EXERCISE AIM: Could you copy out all of the entries exactly?

EXTRACTED MATERIAL:
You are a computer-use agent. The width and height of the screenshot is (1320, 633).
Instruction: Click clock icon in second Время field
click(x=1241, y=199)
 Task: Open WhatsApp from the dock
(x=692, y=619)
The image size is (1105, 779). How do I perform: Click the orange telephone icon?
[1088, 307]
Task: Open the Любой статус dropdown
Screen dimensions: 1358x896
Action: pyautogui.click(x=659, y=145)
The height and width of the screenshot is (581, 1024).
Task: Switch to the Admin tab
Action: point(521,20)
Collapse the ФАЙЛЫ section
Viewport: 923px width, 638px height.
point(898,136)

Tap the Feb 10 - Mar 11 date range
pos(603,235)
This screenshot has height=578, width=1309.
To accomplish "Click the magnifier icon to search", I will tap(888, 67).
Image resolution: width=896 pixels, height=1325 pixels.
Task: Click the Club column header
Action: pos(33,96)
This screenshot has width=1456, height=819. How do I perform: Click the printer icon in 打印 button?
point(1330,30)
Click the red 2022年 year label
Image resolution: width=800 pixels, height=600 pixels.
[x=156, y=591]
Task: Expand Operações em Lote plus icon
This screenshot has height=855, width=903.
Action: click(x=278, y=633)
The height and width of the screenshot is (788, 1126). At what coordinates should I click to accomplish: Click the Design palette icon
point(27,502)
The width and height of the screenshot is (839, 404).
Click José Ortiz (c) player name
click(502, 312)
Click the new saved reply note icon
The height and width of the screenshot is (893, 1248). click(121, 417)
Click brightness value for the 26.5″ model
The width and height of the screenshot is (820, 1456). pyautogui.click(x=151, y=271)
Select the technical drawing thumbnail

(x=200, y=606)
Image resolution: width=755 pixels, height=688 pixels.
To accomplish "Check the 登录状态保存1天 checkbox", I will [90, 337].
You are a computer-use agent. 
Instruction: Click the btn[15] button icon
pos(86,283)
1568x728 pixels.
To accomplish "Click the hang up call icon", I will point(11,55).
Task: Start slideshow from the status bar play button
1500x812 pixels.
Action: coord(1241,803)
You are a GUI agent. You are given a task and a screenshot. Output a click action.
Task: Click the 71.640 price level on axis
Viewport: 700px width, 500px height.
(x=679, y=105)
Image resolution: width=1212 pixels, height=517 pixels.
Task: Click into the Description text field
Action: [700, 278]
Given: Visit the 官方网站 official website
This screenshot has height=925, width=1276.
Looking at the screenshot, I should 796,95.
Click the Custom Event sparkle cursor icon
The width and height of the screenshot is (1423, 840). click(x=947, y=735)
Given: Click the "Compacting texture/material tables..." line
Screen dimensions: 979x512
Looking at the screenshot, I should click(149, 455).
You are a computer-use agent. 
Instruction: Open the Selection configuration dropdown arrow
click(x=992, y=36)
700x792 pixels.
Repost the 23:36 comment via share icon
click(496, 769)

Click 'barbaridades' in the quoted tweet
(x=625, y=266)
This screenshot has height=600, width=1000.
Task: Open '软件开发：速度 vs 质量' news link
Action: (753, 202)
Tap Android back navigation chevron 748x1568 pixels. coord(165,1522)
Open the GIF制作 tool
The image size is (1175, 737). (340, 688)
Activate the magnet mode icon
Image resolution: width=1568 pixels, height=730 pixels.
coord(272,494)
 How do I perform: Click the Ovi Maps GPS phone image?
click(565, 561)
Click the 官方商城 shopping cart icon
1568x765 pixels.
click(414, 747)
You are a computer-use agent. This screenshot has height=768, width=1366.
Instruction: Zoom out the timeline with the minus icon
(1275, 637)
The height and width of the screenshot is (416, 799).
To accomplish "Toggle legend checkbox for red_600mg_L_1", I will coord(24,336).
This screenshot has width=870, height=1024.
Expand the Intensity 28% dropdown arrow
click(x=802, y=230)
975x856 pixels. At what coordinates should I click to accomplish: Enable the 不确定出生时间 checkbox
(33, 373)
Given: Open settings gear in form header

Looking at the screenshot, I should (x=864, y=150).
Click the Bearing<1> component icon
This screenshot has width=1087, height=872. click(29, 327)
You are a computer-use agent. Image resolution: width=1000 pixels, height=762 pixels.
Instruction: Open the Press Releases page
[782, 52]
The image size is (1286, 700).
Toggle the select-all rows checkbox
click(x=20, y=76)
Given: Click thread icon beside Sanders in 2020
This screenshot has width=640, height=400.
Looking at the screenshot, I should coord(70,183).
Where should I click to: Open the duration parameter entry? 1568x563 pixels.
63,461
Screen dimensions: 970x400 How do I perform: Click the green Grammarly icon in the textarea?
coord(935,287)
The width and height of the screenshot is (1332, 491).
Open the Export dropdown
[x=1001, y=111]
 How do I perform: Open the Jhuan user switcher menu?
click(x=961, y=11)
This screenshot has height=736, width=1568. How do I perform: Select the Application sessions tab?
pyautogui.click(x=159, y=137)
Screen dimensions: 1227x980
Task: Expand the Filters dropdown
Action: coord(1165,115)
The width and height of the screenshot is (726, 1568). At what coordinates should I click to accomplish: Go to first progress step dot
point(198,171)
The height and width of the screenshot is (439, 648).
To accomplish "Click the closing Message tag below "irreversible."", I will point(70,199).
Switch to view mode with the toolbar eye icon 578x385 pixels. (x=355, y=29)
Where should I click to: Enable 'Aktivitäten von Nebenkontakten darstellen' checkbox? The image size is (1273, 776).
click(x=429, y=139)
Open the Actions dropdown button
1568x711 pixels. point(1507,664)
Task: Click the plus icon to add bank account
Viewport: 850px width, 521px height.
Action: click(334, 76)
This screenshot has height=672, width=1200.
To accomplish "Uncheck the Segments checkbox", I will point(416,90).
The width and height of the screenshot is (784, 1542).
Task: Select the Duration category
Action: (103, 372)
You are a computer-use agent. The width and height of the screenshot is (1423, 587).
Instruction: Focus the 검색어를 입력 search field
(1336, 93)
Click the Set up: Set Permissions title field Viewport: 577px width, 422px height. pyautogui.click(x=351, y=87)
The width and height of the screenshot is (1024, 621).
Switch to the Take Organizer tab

RESPONSE TO THE EXERCISE:
You are a computer-use agent. The width and height of the screenshot is (1320, 633).
Instruction: Click clock icon in second Время field
click(x=1241, y=199)
 Task: Open WhatsApp from the dock
(x=692, y=619)
The image size is (1105, 779). How do I perform: Click the orange telephone icon?
[1088, 307]
Task: Open the Любой статус dropdown
Screen dimensions: 1358x896
Action: pyautogui.click(x=659, y=145)
The height and width of the screenshot is (581, 1024).
Task: Switch to the Admin tab
Action: point(521,20)
Collapse the ФАЙЛЫ section
Viewport: 923px width, 638px height.
point(898,136)

Tap the Feb 10 - Mar 11 date range
pos(603,235)
This screenshot has height=578, width=1309.
To accomplish "Click the magnifier icon to search", I will tap(888, 67).
Image resolution: width=896 pixels, height=1325 pixels.
Task: Click the Club column header
Action: pos(33,96)
This screenshot has width=1456, height=819. How do I perform: Click the printer icon in 打印 button?
point(1330,30)
Click the red 2022年 year label
Image resolution: width=800 pixels, height=600 pixels.
[x=156, y=591]
Task: Expand Operações em Lote plus icon
This screenshot has height=855, width=903.
Action: click(x=278, y=633)
The height and width of the screenshot is (788, 1126). At what coordinates should I click to accomplish: Click the Design palette icon
point(27,502)
The width and height of the screenshot is (839, 404).
Click José Ortiz (c) player name
click(502, 312)
Click the new saved reply note icon
The height and width of the screenshot is (893, 1248). click(121, 417)
Click brightness value for the 26.5″ model
The width and height of the screenshot is (820, 1456). pyautogui.click(x=151, y=271)
Select the technical drawing thumbnail

(x=200, y=606)
Image resolution: width=755 pixels, height=688 pixels.
To accomplish "Check the 登录状态保存1天 checkbox", I will [90, 337].
You are a computer-use agent. 
Instruction: Click the btn[15] button icon
pos(86,283)
1568x728 pixels.
To accomplish "Click the hang up call icon", I will point(11,55).
Task: Start slideshow from the status bar play button
1500x812 pixels.
Action: coord(1241,803)
You are a GUI agent. You are given a task and a screenshot. Output a click action.
Task: Click the 71.640 price level on axis
Viewport: 700px width, 500px height.
(x=679, y=105)
Image resolution: width=1212 pixels, height=517 pixels.
Task: Click into the Description text field
Action: [700, 278]
Given: Visit the 官方网站 official website
This screenshot has height=925, width=1276.
Looking at the screenshot, I should 796,95.
Click the Custom Event sparkle cursor icon
The width and height of the screenshot is (1423, 840). click(x=947, y=735)
Given: Click the "Compacting texture/material tables..." line
Screen dimensions: 979x512
Looking at the screenshot, I should click(149, 455).
You are a computer-use agent. 
Instruction: Open the Selection configuration dropdown arrow
click(x=992, y=36)
700x792 pixels.
Repost the 23:36 comment via share icon
click(496, 769)

Click 'barbaridades' in the quoted tweet
(x=625, y=266)
This screenshot has height=600, width=1000.
Task: Open '软件开发：速度 vs 质量' news link
Action: (753, 202)
Tap Android back navigation chevron 748x1568 pixels. coord(165,1522)
Open the GIF制作 tool
The image size is (1175, 737). (340, 688)
Activate the magnet mode icon
Image resolution: width=1568 pixels, height=730 pixels.
coord(272,494)
 How do I perform: Click the Ovi Maps GPS phone image?
click(565, 561)
Click the 官方商城 shopping cart icon
1568x765 pixels.
click(414, 747)
You are a computer-use agent. This screenshot has height=768, width=1366.
Instruction: Zoom out the timeline with the minus icon
(1275, 637)
The height and width of the screenshot is (416, 799).
To accomplish "Toggle legend checkbox for red_600mg_L_1", I will coord(24,336).
This screenshot has width=870, height=1024.
Expand the Intensity 28% dropdown arrow
click(x=802, y=230)
975x856 pixels. At what coordinates should I click to accomplish: Enable the 不确定出生时间 checkbox
(33, 373)
Given: Open settings gear in form header

Looking at the screenshot, I should (x=864, y=150).
Click the Bearing<1> component icon
This screenshot has width=1087, height=872. click(29, 327)
You are a computer-use agent. Image resolution: width=1000 pixels, height=762 pixels.
Instruction: Open the Press Releases page
[782, 52]
The image size is (1286, 700).
Toggle the select-all rows checkbox
click(x=20, y=76)
Given: Click thread icon beside Sanders in 2020
This screenshot has width=640, height=400.
Looking at the screenshot, I should coord(70,183).
Where should I click to: Open the duration parameter entry? 1568x563 pixels.
63,461
Screen dimensions: 970x400 How do I perform: Click the green Grammarly icon in the textarea?
coord(935,287)
The width and height of the screenshot is (1332, 491).
Open the Export dropdown
[x=1001, y=111]
 How do I perform: Open the Jhuan user switcher menu?
click(x=961, y=11)
This screenshot has height=736, width=1568. How do I perform: Select the Application sessions tab?
pyautogui.click(x=159, y=137)
Screen dimensions: 1227x980
Task: Expand the Filters dropdown
Action: coord(1165,115)
The width and height of the screenshot is (726, 1568). At what coordinates should I click to accomplish: Go to first progress step dot
point(198,171)
The height and width of the screenshot is (439, 648).
To accomplish "Click the closing Message tag below "irreversible."", I will point(70,199).
Switch to view mode with the toolbar eye icon 578x385 pixels. (x=355, y=29)
Where should I click to: Enable 'Aktivitäten von Nebenkontakten darstellen' checkbox? The image size is (1273, 776).
click(x=429, y=139)
Open the Actions dropdown button
1568x711 pixels. point(1507,664)
Task: Click the plus icon to add bank account
Viewport: 850px width, 521px height.
Action: click(334, 76)
This screenshot has height=672, width=1200.
To accomplish "Uncheck the Segments checkbox", I will point(416,90).
The width and height of the screenshot is (784, 1542).
Task: Select the Duration category
Action: (103, 372)
You are a computer-use agent. The width and height of the screenshot is (1423, 587).
Instruction: Focus the 검색어를 입력 search field
(1336, 93)
Click the Set up: Set Permissions title field Viewport: 577px width, 422px height. pyautogui.click(x=351, y=87)
The width and height of the screenshot is (1024, 621).
Switch to the Take Organizer tab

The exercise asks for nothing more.